Par un mémoire en défense, enregistré le 23 décembre 2022, la commune de Toulouse conclut au non-lieu à statuer sur la requête présentée par la société PROXIDELICE au motif que la commission d'appel d'offres va procéder à un nouvel examen des offres.
Par un mémoire en réplique, enregistré le 26 décembre 2022, la société PROXIDELICE, demande au tribunal, dans le dernier état de ses écritures :
1°) d'ordonner à la commune de Toulouse de produire à l'audience le rapport d'analyse des offres concernant le lot litigieux ;
2°) d'ordonner à cette même collectivité de procéder à une nouvelle analyse des offres ;
3°) de mettre à la charge de la commune de Toulouse la somme de 3 000 euros au titre de l'article L. 761-1 du code de justice administrative.
Vu les autres pièces du dossier.
Vu :
- le code de la commande publique ;
- le code de justice administrative.
La présidente du tribunal a désigné M. A pour statuer sur les demandes de référé.
Les parties ont été régulièrement averties du jour de l'audience.
Au cours de l'audience publique tenue le 27 décembre 2022 à 14 h 30, en présence de Mme Tur, greffière d'audience, ont été entendus :
- le rapport de M. Farges, juge des référés,
- les observations de Me Egea, pour la société PROXIDELICE, qui a repris les énonciations de son mémoire en réplique et a précisé que sa cliente renonçait à sa demande initiale tendant à l'annulation de la procédure de passation litigieuse,
- et les observations de Mme B, représentant la commune de Toulouse.

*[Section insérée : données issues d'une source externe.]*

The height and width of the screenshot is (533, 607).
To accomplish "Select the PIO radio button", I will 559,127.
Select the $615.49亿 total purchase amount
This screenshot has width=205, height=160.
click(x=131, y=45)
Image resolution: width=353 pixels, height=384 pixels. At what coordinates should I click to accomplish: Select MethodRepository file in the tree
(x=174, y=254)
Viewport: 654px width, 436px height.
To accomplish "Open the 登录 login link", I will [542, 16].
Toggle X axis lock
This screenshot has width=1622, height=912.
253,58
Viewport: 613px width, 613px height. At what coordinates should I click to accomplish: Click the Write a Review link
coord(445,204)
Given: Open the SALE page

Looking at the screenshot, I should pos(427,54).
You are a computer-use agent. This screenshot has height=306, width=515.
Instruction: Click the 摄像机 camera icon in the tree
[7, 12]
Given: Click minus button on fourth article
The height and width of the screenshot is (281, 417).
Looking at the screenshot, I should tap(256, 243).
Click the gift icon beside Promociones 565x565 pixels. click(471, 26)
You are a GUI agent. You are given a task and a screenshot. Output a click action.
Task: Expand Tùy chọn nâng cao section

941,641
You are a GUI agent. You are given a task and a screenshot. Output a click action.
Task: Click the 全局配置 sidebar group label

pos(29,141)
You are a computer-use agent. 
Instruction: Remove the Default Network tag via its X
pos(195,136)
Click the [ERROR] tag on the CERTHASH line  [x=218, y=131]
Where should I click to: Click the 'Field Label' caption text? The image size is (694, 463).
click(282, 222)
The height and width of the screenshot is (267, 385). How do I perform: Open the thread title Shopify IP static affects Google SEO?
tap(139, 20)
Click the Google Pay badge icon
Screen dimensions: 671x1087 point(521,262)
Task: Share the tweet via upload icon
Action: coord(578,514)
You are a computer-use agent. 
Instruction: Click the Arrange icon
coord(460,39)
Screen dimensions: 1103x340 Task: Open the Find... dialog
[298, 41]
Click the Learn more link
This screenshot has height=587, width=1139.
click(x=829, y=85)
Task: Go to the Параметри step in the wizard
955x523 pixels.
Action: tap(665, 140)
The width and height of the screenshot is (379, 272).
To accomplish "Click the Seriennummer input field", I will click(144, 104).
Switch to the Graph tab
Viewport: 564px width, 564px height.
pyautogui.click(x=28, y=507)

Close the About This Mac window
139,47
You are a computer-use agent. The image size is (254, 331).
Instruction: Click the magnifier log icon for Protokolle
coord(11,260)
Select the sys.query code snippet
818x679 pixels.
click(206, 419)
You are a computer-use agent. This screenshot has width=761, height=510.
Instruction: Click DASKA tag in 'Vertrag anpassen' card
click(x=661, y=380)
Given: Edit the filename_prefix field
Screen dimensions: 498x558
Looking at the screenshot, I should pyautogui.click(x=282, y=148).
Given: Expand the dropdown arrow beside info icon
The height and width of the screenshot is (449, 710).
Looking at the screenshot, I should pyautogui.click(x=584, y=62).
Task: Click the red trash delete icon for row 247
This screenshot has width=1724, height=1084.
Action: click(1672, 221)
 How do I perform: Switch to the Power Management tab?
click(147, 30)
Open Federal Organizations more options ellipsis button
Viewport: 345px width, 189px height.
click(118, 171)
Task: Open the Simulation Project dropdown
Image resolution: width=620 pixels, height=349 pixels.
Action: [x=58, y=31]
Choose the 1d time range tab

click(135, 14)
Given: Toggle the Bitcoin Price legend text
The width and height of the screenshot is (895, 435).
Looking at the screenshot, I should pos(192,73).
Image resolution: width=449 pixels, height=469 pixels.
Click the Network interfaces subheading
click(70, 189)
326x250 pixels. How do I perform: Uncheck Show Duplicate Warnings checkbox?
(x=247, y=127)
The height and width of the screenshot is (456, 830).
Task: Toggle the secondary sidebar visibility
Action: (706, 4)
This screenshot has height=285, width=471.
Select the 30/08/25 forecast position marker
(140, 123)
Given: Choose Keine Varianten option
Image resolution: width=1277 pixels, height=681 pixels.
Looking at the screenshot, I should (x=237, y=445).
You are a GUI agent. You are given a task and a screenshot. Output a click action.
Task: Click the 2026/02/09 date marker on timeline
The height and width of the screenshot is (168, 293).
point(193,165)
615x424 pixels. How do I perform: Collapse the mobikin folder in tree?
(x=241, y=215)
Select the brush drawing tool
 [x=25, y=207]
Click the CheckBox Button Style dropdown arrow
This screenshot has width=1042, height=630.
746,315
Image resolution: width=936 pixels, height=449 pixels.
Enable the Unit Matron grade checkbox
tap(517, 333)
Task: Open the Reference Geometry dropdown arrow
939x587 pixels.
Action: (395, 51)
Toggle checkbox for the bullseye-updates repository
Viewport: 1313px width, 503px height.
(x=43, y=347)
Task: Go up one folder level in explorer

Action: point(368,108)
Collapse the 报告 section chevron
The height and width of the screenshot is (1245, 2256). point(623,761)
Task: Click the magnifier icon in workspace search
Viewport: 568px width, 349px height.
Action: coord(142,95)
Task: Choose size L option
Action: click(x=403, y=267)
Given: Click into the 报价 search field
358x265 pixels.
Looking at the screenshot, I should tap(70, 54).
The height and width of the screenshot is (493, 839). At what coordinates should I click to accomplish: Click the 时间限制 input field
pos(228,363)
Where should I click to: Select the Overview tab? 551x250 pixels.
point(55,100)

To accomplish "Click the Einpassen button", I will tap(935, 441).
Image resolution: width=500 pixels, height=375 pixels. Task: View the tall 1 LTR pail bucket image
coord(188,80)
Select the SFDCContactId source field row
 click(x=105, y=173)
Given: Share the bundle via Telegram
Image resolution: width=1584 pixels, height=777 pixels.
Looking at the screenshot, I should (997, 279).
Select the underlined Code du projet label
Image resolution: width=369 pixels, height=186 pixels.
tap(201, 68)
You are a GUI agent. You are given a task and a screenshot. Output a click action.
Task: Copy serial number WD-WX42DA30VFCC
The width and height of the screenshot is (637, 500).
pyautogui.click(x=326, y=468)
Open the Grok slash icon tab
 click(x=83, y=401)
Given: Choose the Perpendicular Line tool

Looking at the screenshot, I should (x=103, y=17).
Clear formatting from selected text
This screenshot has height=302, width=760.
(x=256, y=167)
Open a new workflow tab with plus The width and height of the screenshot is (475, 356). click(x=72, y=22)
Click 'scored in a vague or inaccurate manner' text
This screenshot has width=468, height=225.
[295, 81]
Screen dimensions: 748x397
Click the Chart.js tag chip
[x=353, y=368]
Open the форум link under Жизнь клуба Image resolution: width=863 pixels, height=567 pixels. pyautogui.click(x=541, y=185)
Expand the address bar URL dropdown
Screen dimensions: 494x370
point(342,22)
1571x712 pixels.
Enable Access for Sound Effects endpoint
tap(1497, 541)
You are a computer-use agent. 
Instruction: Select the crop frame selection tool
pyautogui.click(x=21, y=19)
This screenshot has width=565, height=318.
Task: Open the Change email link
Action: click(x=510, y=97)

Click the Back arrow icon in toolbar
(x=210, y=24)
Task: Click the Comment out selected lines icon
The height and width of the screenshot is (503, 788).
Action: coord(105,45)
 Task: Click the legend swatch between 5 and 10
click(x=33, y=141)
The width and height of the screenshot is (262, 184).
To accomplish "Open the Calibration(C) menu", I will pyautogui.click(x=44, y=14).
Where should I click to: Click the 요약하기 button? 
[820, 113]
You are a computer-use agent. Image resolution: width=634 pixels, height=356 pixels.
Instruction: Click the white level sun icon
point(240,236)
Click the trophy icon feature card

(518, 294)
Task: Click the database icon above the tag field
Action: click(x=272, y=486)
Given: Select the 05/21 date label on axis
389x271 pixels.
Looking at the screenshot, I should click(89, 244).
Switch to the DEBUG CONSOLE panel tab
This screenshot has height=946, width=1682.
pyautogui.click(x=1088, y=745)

La clôture de l'instruction a été prononcée à l'issue de l'audience publique.
Considérant ce qui suit :
1. Aux termes des dispositions de l'article L. 551-1 du code de justice administrative : "Le président du tribunal administratif, ou le magistrat qu'il délègue, peut être saisi en cas de manquement aux obligations de publicité et de mise en concurrence auxquelles est soumise la passation par les pouvoirs adjudicateurs de contrats administratifs ayant pour objet l'exécution de travaux, la livraison de fournitures ou la prestation de services, avec une contrepartie économique constituée par un prix ou un droit d'exploitation, la délégation d'un service public ou la sélection d'un actionnaire opérateur économique d'une société d'économie mixte à opération unique ()". Aux termes du I de l'article L. 551-2 de ce code : "Le juge peut ordonner à l'auteur du manquement de se conformer à ses obligations et suspendre l'exécution de toute décision qui se rapporte à la passation du contrat, sauf s'il estime, en considération de l'ensemble des intérêts susceptibles d'être lésés et notamment de l'intérêt public, que les conséquences négatives de ces mesures pourraient l'emporter sur leurs avantages. / Il peut, en outre, annuler les décisions qui se rapportent à la passation du contrat et supprimer les clauses ou prescriptions destinées à figurer dans le contrat et qui méconnaissent lesdites obligations".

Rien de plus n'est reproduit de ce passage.